**Texto proporcionado:**
Tembloroso y con cuidado de entrar en el círculo correcto, el dedo repite la operación nueve veces. Cada giro, daba igual el número elegido, parecía durar una eternidad. Pero eso no era lo peor, ni mucho menos. El siguiente paso era esperar que no estuviese comunicando. A medida que se sucedían los tonos de llamada, el corazón, ya completamente desbocado, se unía a la cabeza para implorar una plegaria que hiciera que el aparato fuese descolgado por ella.
“Por favor, que no lo cojan sus padres”.
Aquello sí que era suspense puro y no alguna película de ese género.
Lo más avanzado en tecnología que conocíamos eran los zapatófonos de Mortadelo y Filemón, pero lo que llegó no se parecía en nada a esos artefactos.
Los primeros que se vieron tenían más pinta de arma arrojadiza, de las que podían hacer mucho daño, que de teléfono. No en vano, se les conocía como ladrillos.

**Ejercicio breve 1:**
Indica si cada afirmación coincide con el texto sobre los teléfonos de antes y responde sí o no, citando literalmente las palabras del texto que lo deciden. (a) Para marcar, el dedo repite la operación nueve veces. (b) Los primeros aparatos que llegaron se parecían a los zapatófonos de Mortadelo y Filemón. (c) A los primeros aparatos se les conocía como ladrillos.

**Entradas del ejercicio:**
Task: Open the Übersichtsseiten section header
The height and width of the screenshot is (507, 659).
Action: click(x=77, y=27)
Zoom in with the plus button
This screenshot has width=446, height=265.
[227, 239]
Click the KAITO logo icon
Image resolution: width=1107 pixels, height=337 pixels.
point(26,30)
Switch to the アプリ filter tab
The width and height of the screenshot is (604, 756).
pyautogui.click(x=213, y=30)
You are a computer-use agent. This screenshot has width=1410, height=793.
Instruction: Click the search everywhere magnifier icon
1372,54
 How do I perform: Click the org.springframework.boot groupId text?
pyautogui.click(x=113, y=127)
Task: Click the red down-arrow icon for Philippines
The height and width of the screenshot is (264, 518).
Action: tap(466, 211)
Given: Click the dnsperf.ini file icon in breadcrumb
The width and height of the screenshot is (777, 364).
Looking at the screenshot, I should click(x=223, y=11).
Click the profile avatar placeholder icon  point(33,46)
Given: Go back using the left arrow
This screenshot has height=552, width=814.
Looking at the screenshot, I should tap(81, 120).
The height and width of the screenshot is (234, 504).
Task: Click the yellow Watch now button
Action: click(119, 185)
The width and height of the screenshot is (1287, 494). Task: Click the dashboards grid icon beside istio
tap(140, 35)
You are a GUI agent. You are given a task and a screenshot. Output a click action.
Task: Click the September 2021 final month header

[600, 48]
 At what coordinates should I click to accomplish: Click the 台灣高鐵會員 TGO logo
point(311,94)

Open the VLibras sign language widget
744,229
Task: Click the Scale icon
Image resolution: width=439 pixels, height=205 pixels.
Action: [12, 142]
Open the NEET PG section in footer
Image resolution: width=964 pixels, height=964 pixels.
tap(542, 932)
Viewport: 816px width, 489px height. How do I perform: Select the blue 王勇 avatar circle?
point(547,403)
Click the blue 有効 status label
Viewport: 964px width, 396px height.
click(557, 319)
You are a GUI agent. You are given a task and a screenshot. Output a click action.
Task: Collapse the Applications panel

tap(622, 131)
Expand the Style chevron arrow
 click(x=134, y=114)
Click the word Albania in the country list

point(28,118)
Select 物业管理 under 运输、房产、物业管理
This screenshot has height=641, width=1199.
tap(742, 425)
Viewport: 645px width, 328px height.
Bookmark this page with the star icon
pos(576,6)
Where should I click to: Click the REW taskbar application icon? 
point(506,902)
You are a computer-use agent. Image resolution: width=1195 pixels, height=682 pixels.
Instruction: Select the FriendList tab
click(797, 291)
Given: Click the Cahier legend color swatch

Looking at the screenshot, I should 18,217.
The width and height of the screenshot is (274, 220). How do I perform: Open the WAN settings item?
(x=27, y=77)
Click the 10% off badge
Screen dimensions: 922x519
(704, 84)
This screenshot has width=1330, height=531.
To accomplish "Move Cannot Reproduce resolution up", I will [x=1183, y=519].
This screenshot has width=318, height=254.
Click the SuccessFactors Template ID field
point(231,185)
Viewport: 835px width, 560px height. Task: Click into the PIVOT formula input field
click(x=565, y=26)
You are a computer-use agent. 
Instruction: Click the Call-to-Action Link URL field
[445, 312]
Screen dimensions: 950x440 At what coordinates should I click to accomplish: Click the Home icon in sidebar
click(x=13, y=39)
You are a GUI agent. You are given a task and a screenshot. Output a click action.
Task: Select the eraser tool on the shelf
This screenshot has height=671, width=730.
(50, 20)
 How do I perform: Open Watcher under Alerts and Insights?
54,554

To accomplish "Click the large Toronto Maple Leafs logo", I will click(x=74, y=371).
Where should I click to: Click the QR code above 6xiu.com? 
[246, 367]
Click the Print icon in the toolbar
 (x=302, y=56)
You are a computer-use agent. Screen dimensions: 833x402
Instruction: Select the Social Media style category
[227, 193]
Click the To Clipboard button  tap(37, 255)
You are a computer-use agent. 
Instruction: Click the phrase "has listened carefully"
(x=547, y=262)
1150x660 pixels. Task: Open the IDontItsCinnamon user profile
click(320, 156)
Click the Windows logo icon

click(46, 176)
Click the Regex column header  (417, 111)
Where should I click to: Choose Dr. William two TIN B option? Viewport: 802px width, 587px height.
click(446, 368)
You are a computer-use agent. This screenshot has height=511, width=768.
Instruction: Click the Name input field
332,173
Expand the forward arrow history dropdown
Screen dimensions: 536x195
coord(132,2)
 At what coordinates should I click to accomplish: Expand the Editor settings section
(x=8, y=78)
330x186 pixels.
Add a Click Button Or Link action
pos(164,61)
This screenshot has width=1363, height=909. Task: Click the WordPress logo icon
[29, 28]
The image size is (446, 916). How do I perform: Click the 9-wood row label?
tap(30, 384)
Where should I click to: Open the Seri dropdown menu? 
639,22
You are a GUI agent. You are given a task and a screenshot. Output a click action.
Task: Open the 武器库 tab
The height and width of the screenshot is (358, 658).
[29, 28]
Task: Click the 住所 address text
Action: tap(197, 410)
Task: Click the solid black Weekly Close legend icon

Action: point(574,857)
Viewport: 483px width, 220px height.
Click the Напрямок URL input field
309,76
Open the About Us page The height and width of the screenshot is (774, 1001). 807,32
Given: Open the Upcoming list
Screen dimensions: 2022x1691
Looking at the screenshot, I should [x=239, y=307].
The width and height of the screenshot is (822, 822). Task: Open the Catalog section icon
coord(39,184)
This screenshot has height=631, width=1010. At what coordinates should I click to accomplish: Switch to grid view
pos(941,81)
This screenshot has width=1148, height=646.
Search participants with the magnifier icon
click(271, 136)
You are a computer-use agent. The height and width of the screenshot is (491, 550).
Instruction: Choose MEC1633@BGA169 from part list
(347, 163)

**Ejercicio breve 2:**
Cuenta cuántas líneas de las entradas contienen la cadena "Viewport", teniendo en cuenta mayúsculas y minúsculas. Responde solo con el número.

**Respuesta 1:**
(a) Sí: "el dedo repite la operación nueve veces".
(b) No: "lo que llegó no se parecía en nada a esos artefactos".
(c) Sí: "se les conocía como ladrillos".

**Respuesta 2:**
6